TEXTAUSZUG:
··········
Wie diese Jungs kennen viele Brasilianer die Liebe zum Ball. Der Uruguayer Galeano schreibt darüber. Foto: Bastian Henning/Adveniat.
Wie diese Jungs kennen viele Brasilianer die Liebe zum Ball. Der Uruguayer Galeano schreibt darüber. Foto: Bastian Henning/Adveniat.

Es sind nur noch wenige Wochen bis zum Anpfiff der Fußballweltmeisterschaft in Brasilien, und zunehmend steht das Land im medialen Rampenlicht - nicht nur in der Tagespresse, sondern auch in Fachzeitschriften und Büchern.
··········
BEREITGESTELLTE DATEN:

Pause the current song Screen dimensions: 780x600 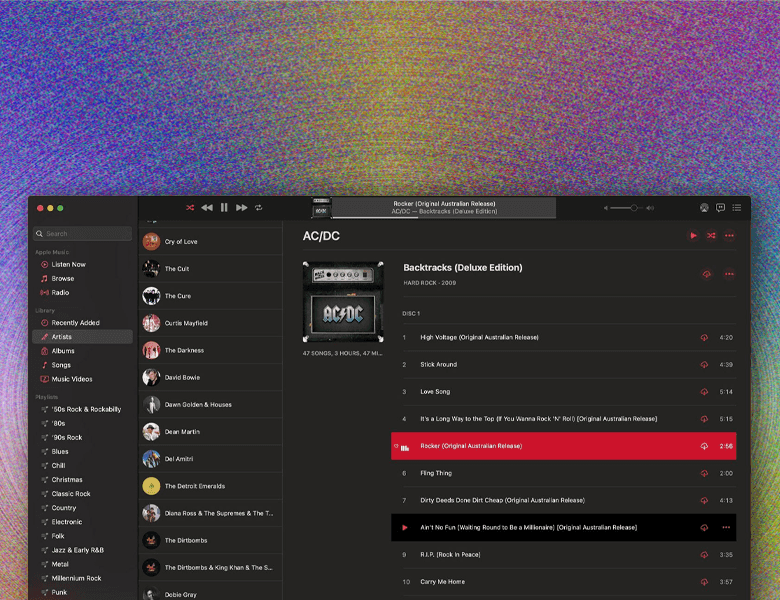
··········
AUFGABENSTELLUNG:
Welche Medien nennt der Textauszug, in denen das Land vor der Fußballweltmeisterschaft im Rampenlicht steht? Zähle alle auf.

LÖSUNG:
Tagespresse, Fachzeitschriften, Bücher